_GIVEN TEXT_.

⟨

Studio album by Charley Crockett
- Released: March 14, 2025
- Studio: Sunset Sound Studio 3, Los Angeles
- Genre: Neotraditional country
- Length: 38:05
- Label: Lone Star Rider Island
- Producer: Charley Crockett; Shooter Jennings;

Charley Crockett chronology
| Visions of Dallas (2024) | Lonesome Drifter (2025) | Dollar a Day (2025) |

Singles from Lonesome Drifter
- "Lonesome Drifter" Released: January 31, 2025; "Game I Can't Win" Released: February 21, 2025;

= Lonesome Drifter =

Lonesome Drifter is the fourteenth studio album by American country singer Charley Crockett. It was released on March 14, 2025, through Lone Star Rider under Island Records. The album marked Crockett's first release in his Sagebrush Trilogy of albums.

==Background==
Produced by Crockett and Shooter Jennings, and recorded in ten days at the Sunset Sound Studios in Los Angeles, the album features twelve songs, including the title track, which was released as a single on January 31, 2025. Influenced by the work of Bill Withers, Lonesome Drifter is the debut album by Crockett on a major label. Crockett revealed in an interview with Billboard, that the album is the first in a trilogy, stating "I just got the second one done, and I’ve got the theme and sketch of the third one done."

==Reception==

Los Angeles Times described the album as "a gorgeous set of soulful, lightly psychedelic country-blues tunes." Dallas Times commented that "Crockett hasn’t changed a bit on Lonesome Drifter, with its no-frills blend of old-school Texas country-blues, a style he's been honing since his days busking in Deep Ellum." Pitchfork rated the album 7.2 out of 10 and stated "Flush with doubt and humanity, Lonesome Drifter is a downbeat twist on the great Robert Earl Keen's liturgical formulation: The road goes on forever." No Depression remarked that Lonesome Drifter "spotlights Crockett's consistency, as he spins out another set of deftly crafted songs." Rolling Stone referred to it as a "slow-burning country-blues rocker that finds him telling the tale of a vagabond traveler, complete with a searing guitar solo." Paste assigned it a rating of 7.5 out of 10, stating "Lonesome Drifter continues Crockett's white hot run of records that sound great and are remarkably even-keeled."

⟩

_REQUIRED TASK 1_. Rewrite the paragraph in the Lonesome Drifter article that begins "Produced by Crockett and Shooter Jennings" as a short bulleted list that keeps its main facts.
_REQUIRED TASK 2_. Carry the Lonesome Drifter article forward, writing the next part after its final sentence.

_STORED DATA_.
⟨

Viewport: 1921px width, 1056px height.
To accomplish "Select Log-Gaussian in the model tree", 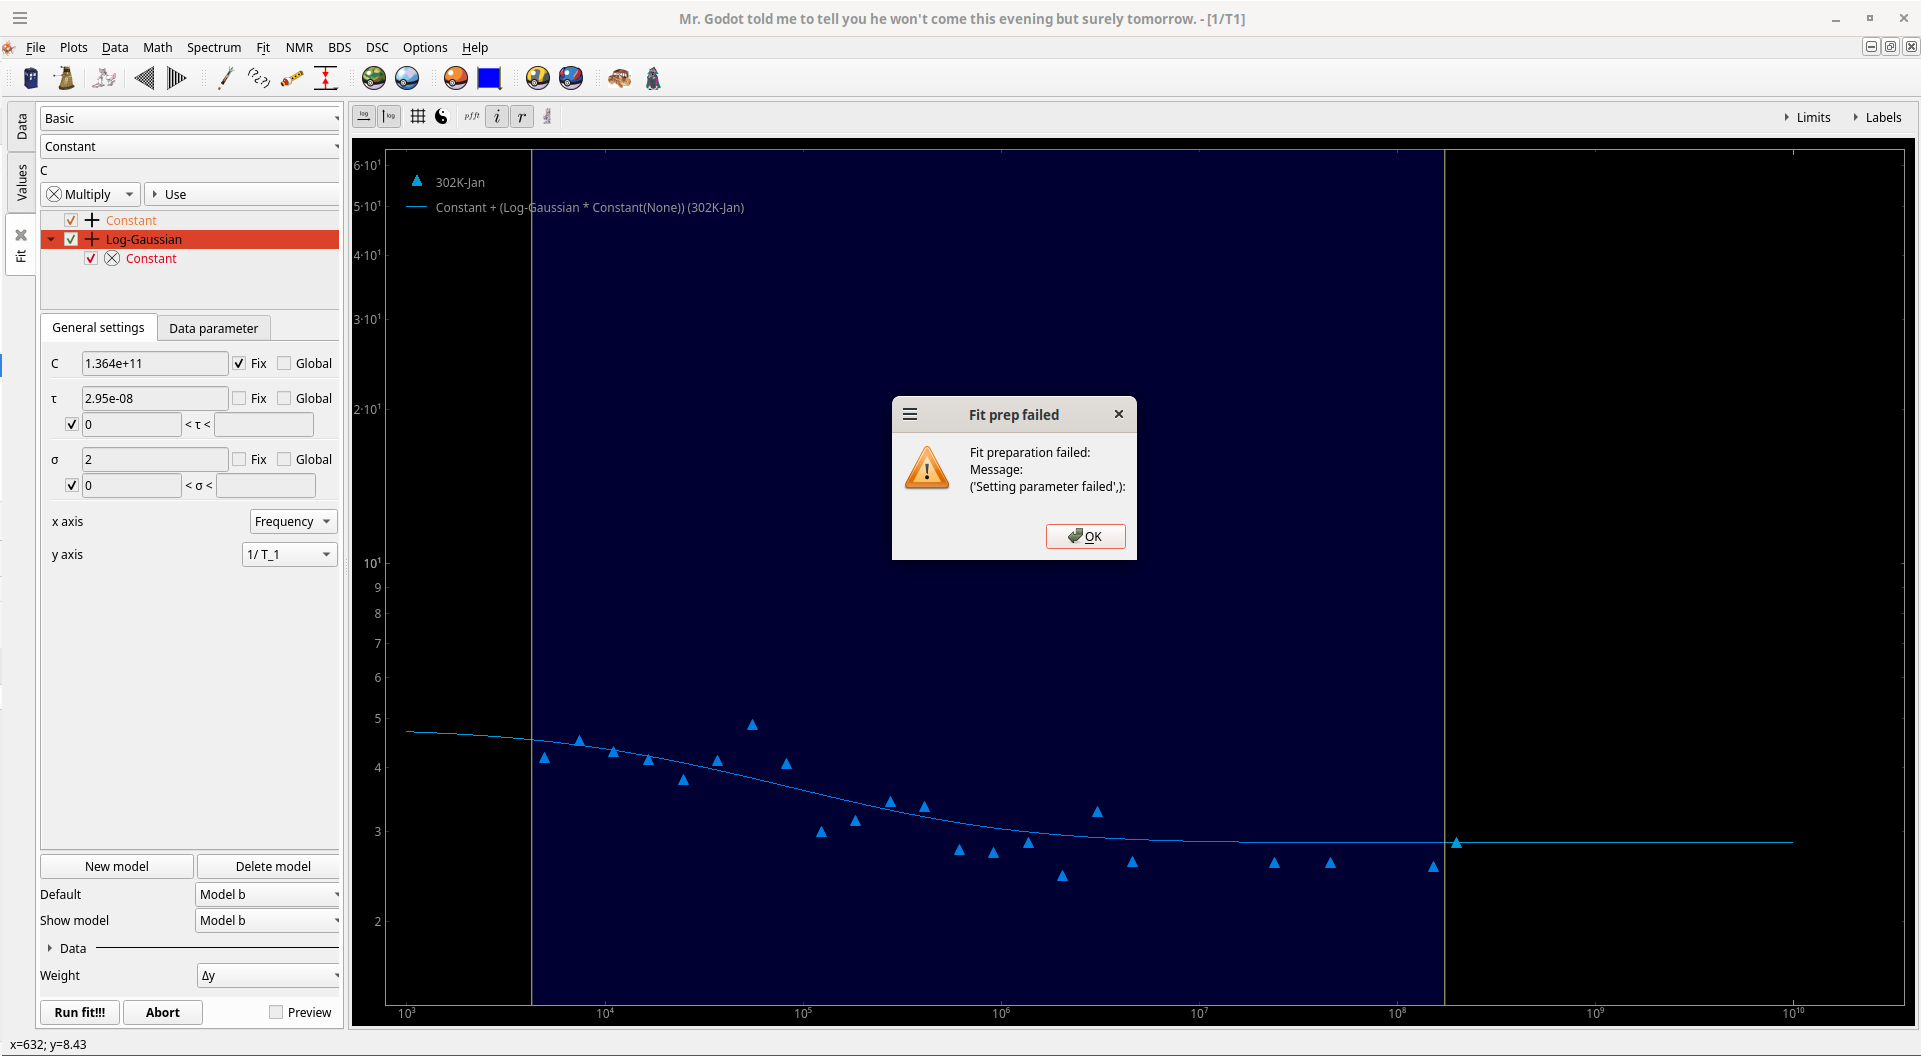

⟩

_EXERCISE RESPONSE 1_.
- Produced by Charley Crockett and Shooter Jennings
- Recorded in ten days at Sunset Sound Studios in Los Angeles
- Twelve songs, including the title track, released as a single on January 31, 2025
- Influenced by the work of Bill Withers
- Crockett's debut album on a major label
- Per Crockett in a Billboard interview, the first of a trilogy: the second album is finished, and the theme and sketch of the third are done

_EXERCISE RESPONSE 2_.
Professional ratings
Review scores
| Source | Rating |
| Paste | 7.5/10 |
| Pitchfork | 7.2/10 |

== Track listing ==

| No. | Title | Writer(s) | Length |
|---|---|---|---|
| 1. | "Lonesome Drifter" | Charley Crockett | 3:02 |
| 2. | "Game I Can't Win" | Crockett | 3:21 |
| 3. | "Jamestown Ferry" | Bobby Borchers and Mack Vickery | 3:26 |
| 4. | "Easy Money" | Crockett | 3:02 |
| 5. | "Under Neon Lights" | Crockett | 3:08 |
| 6. | "This Crazy Life" | Crockett | 3:02 |
| 7. | "The Death of Bill Bailey" | Crockett | 3:06 |
| 8. | "Never No More" | Alan Block, Don Hect and Rita Ross | 3:34 |
| 9. | "Life of a Country Singer" | Crockett, Shooter Jennings, Kyle Madrigal, Richard Lenz and Brotherton Jr. | 2:59 |
| 10. | "One Trick Pony" | Crockett, Francis Farrell-McDaniel | 3:28 |
| 11. | "Night Rider" | Crockett | 3:18 |
| 12. | "Amarillo by Morning" | Paul Fraser, Terry Stafford | 2:39 |
| Total length: |  |  | 38:05 |

== Personnel ==

=== Musicians ===

- Charley Crockett – lead vocals
- Mario Valdez – drums
- Jacob Marchese – bass
- Dave Biller – electric guitar
- Alexis Sanchez – second electric guitar
- Rich Brotherton – acoustic guitar (all tracks), banjo (track 2)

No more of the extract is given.